Mais Rencontres à Elizabethtown est bien plus qu'une délicate et douce-amère réflexion sur la mort et le deuil. Cameron Crowe ne verse jamais dans le pathos et accompagne toujours ses films d'un humour, d'une ironie et d'une douceur dont lui seul a le secret. Mieux encore, l'ancien rédacteur en chef de Rolling Stone, fou de rock, berce son récit de musiques incroyables qui, comme dans tout ses longs métrages, collent avec justesse aux sentiments du héros et sonnent comme la bande-son d'une vie.
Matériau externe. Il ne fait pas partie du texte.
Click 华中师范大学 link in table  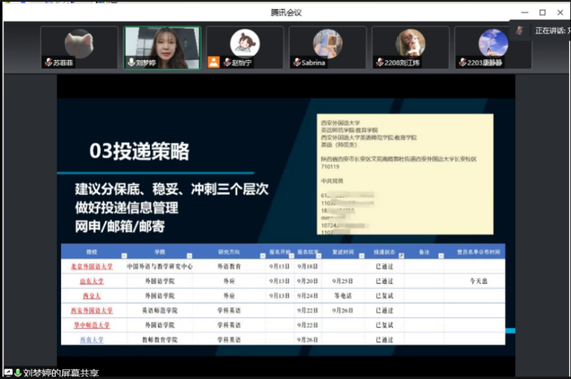91,326
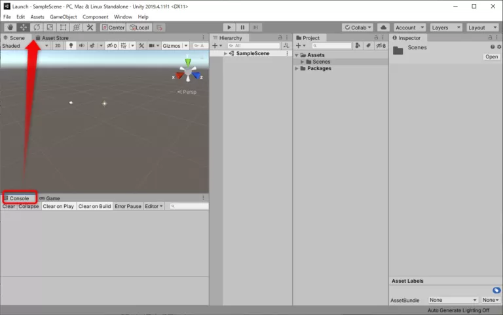Select the Scale tool
503x315 pixels.
click(x=50, y=28)
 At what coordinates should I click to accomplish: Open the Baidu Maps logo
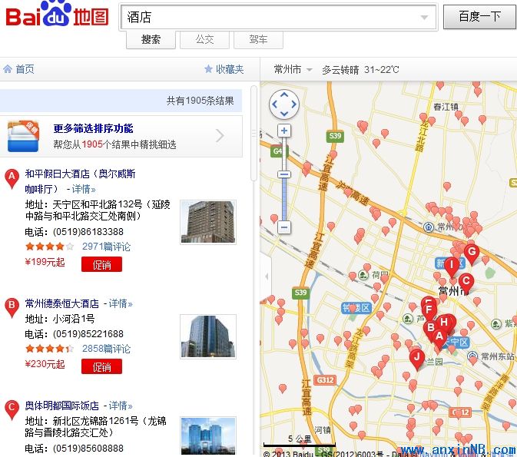click(58, 16)
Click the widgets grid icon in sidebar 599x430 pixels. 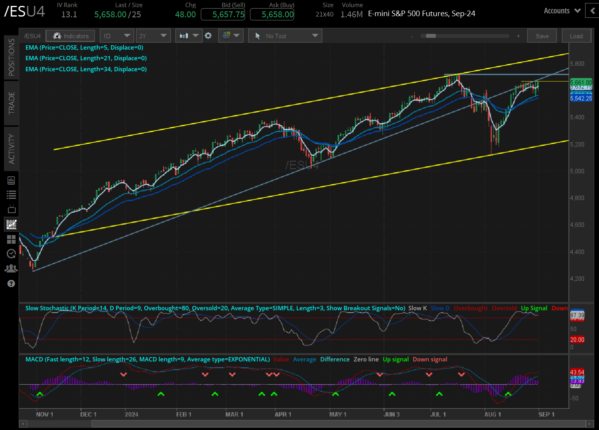pyautogui.click(x=11, y=239)
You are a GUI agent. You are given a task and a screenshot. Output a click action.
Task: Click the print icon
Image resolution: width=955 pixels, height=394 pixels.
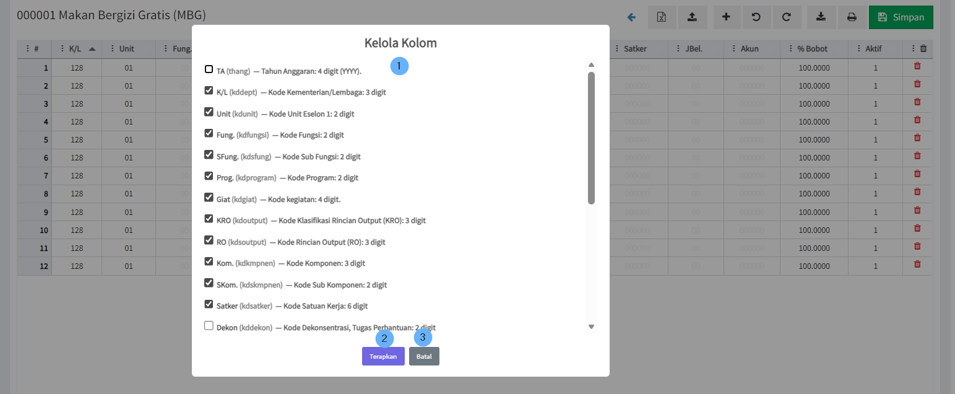click(x=852, y=17)
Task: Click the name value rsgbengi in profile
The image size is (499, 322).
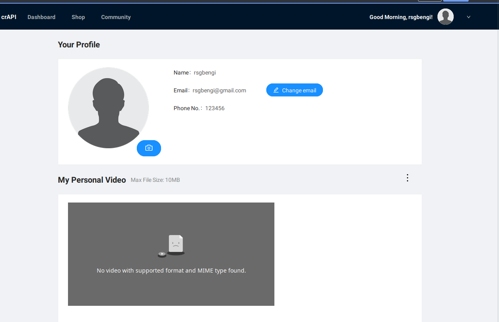Action: (x=204, y=73)
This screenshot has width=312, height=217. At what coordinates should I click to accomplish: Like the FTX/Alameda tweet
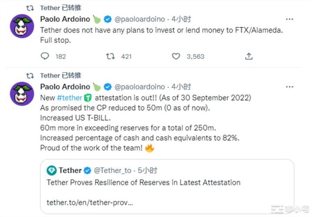(x=176, y=56)
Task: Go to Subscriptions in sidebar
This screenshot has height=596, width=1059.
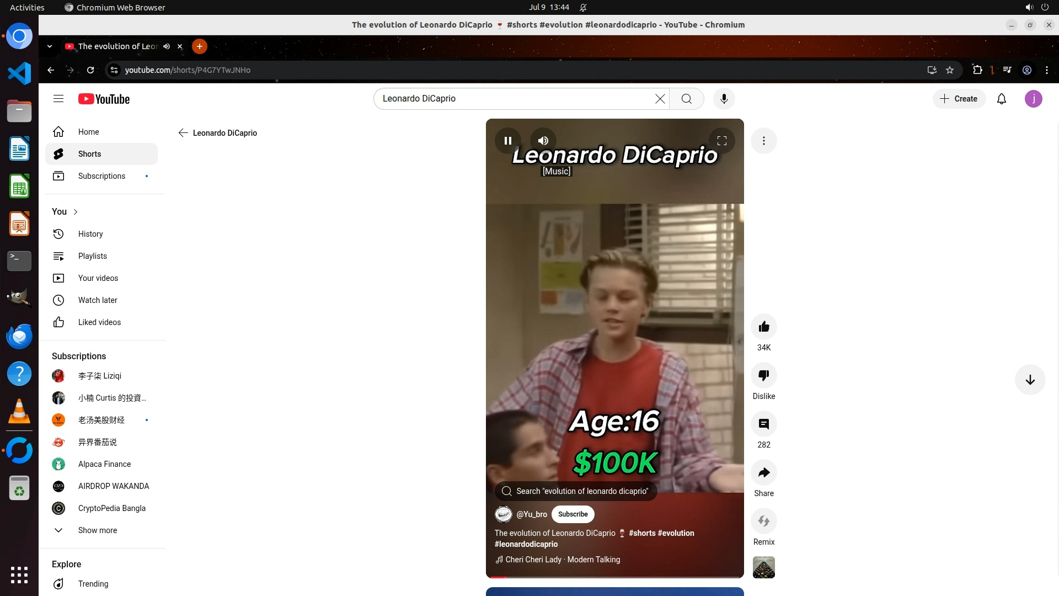Action: click(101, 176)

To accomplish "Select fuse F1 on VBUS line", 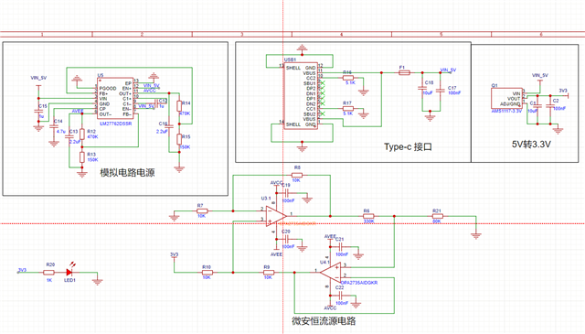I will coord(404,73).
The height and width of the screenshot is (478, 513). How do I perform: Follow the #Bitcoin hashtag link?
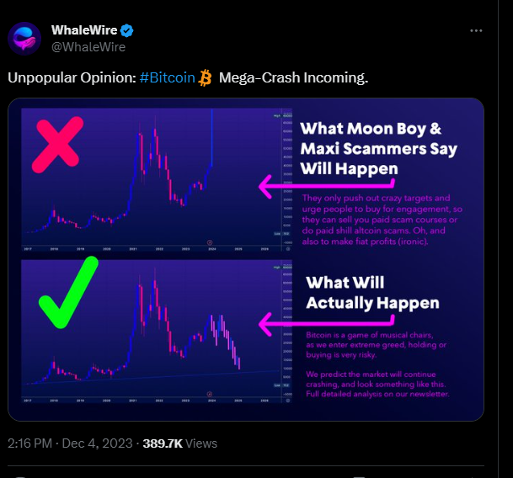[167, 77]
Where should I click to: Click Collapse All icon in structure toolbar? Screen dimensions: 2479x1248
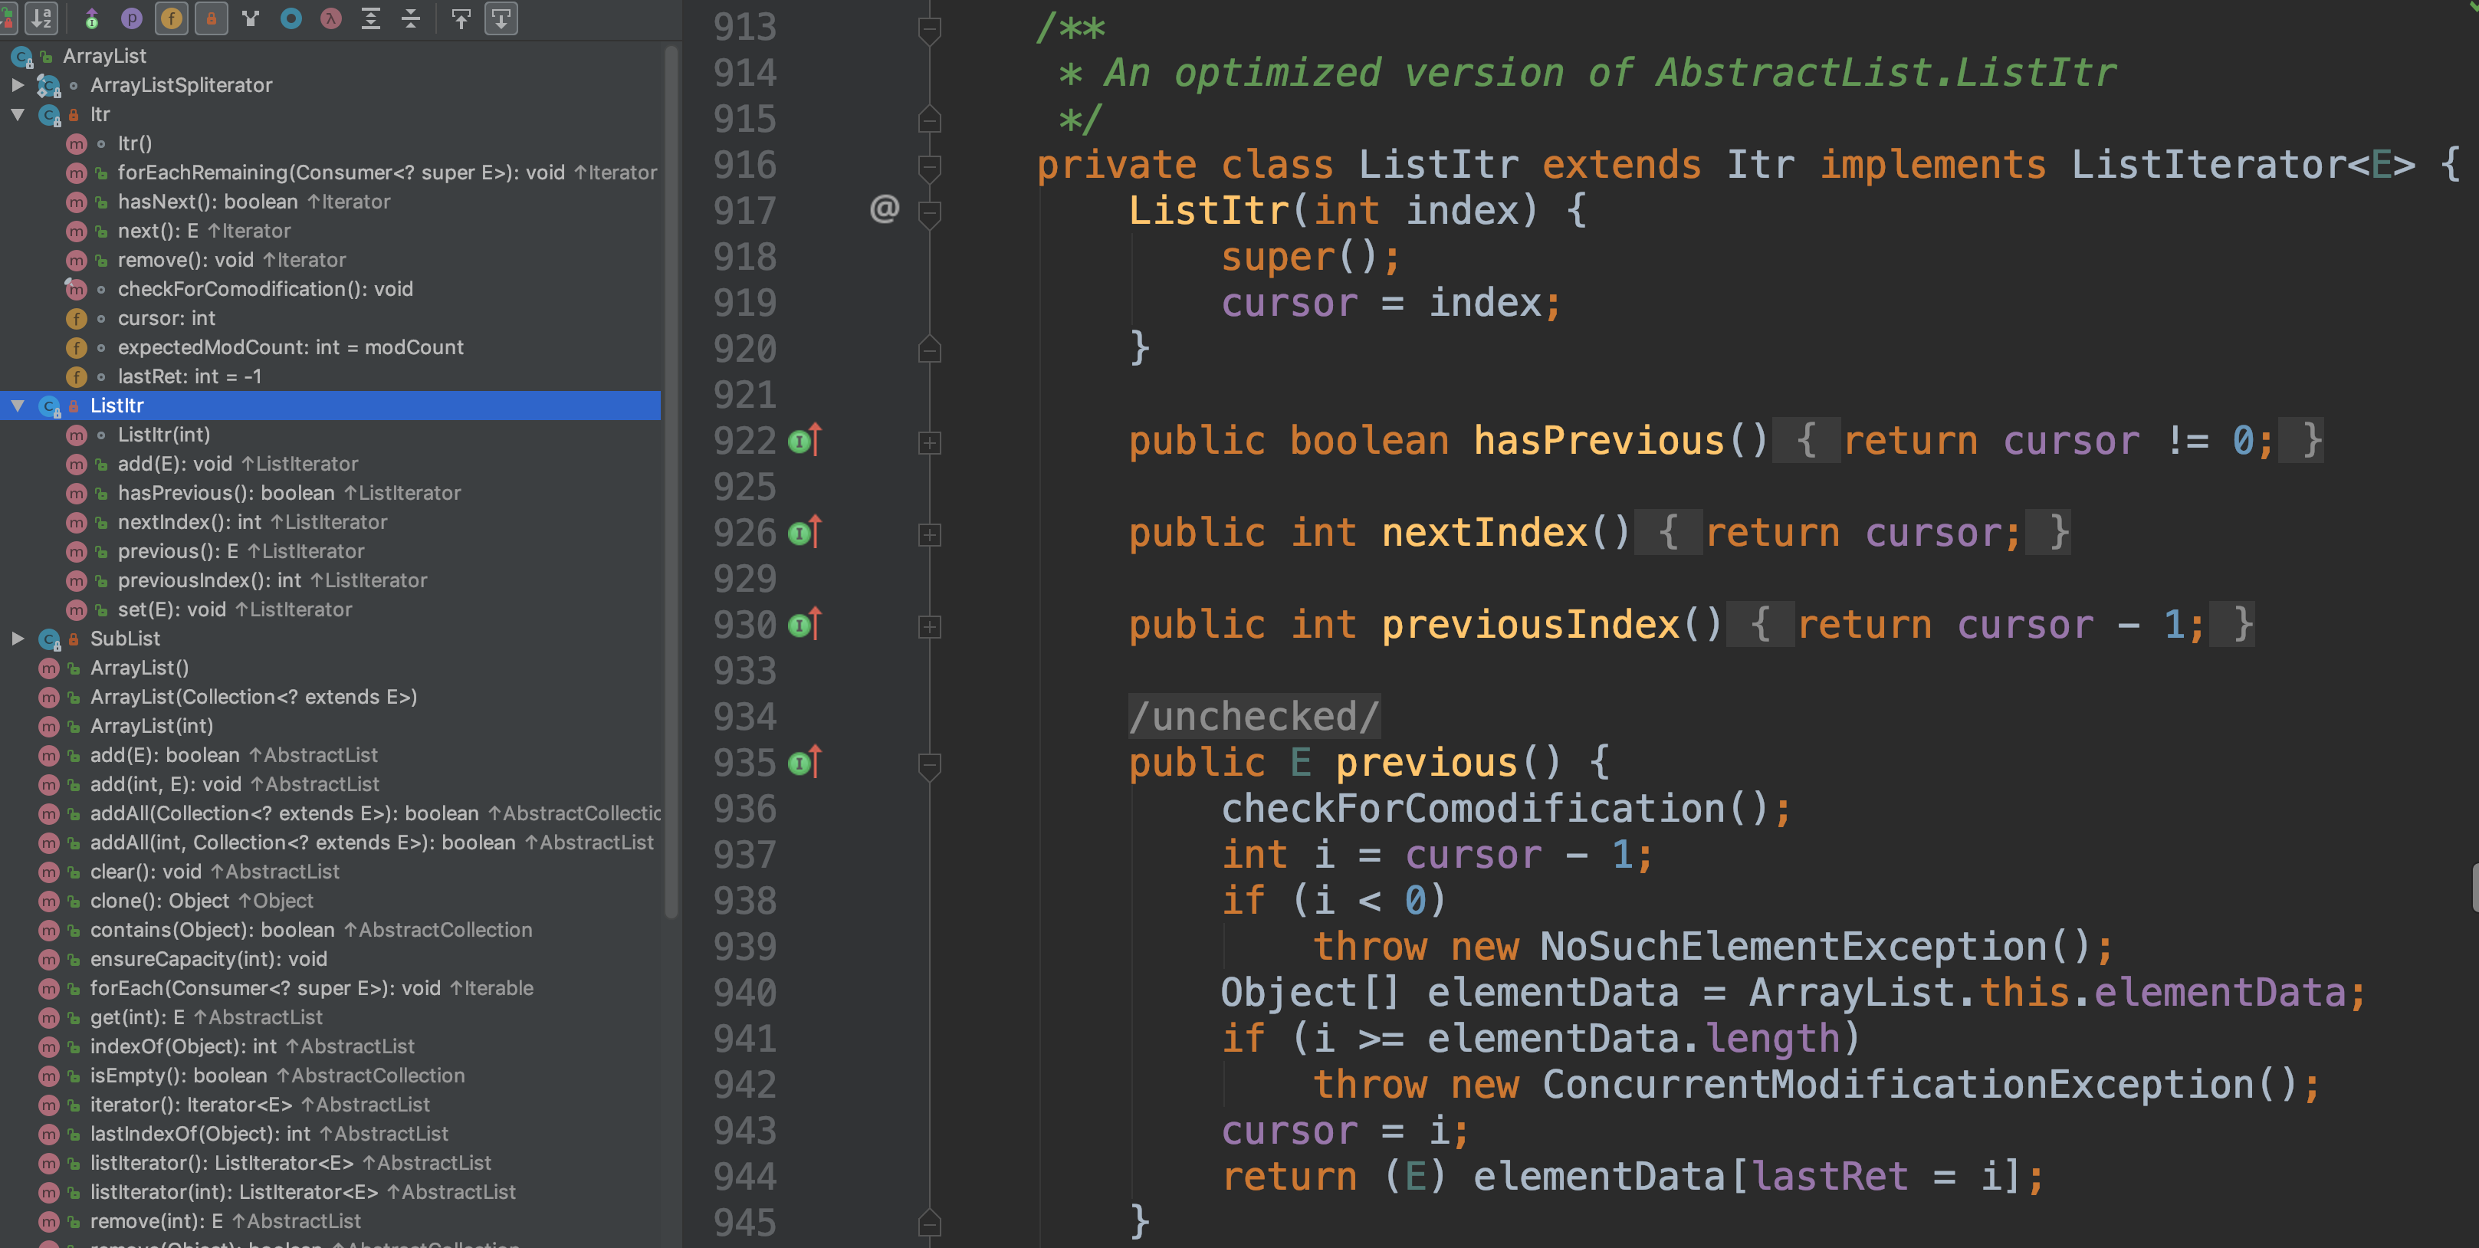click(411, 18)
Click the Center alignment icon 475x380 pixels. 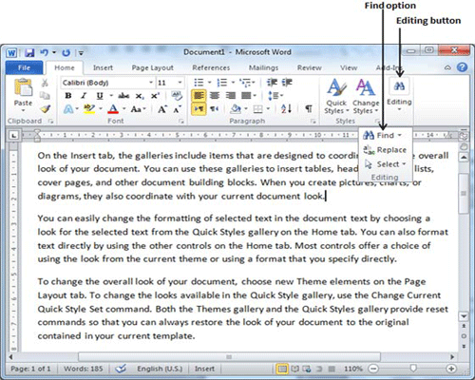[215, 95]
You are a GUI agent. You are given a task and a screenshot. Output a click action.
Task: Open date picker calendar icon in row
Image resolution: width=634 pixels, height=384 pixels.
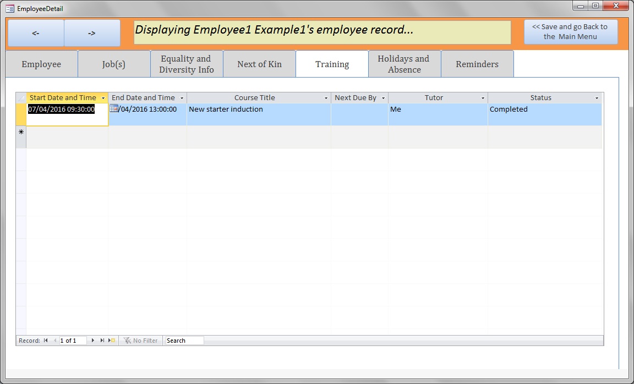[114, 108]
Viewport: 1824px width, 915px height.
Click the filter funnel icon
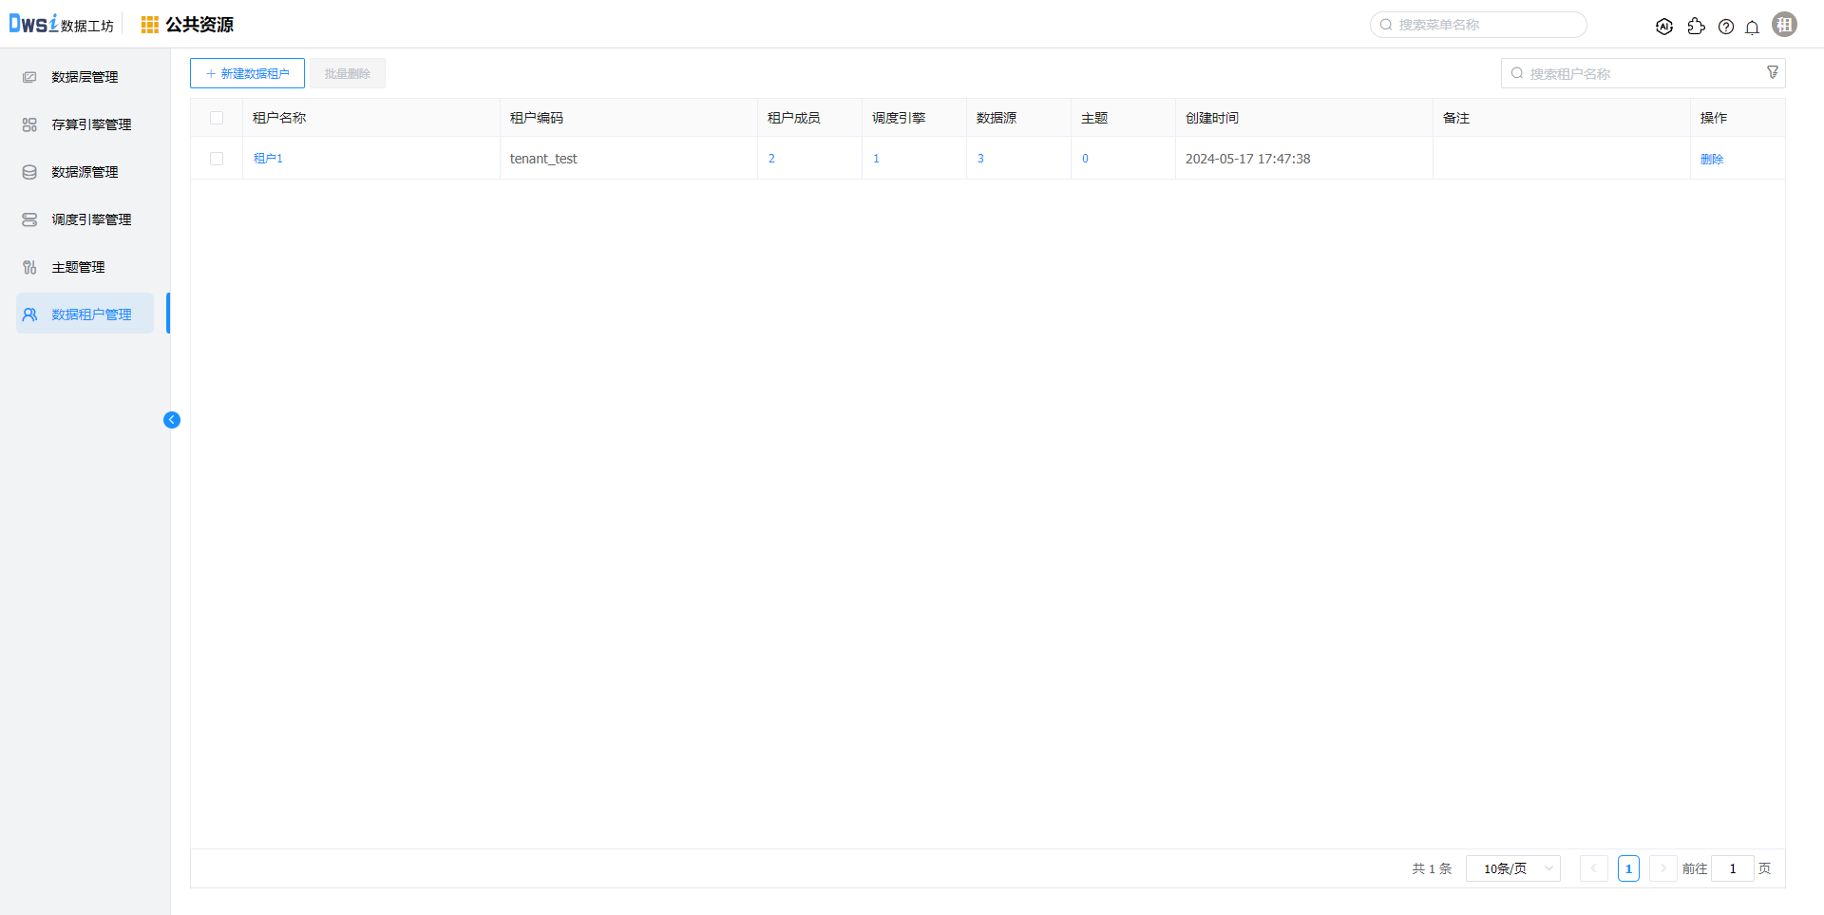(1772, 73)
Difficile alors de ne pas s'enthousiasmer pour Rencontres à Elizabethtown, porté avec grâce par un Orlando Bloom enfin débarassé de ses films à costumes et, surtout, d'une Kirsten Dunst lumineuse qui a affolé à peu près 90% des festivaliers masculins ! Petit chef d'oeuvre d'émotion, émaillé de quelques instants de vraie magie (le dernier regard de Drew à son père défunt, le voyage initiatique en voiture,...), le nouveau film de Cameron Crowe est sans conteste le coup de coeur de Deauville 2005, oeuvre qui évoque la mort et le deuil mais s'affirme paradoxalement comme un fantastique hymne à la vie.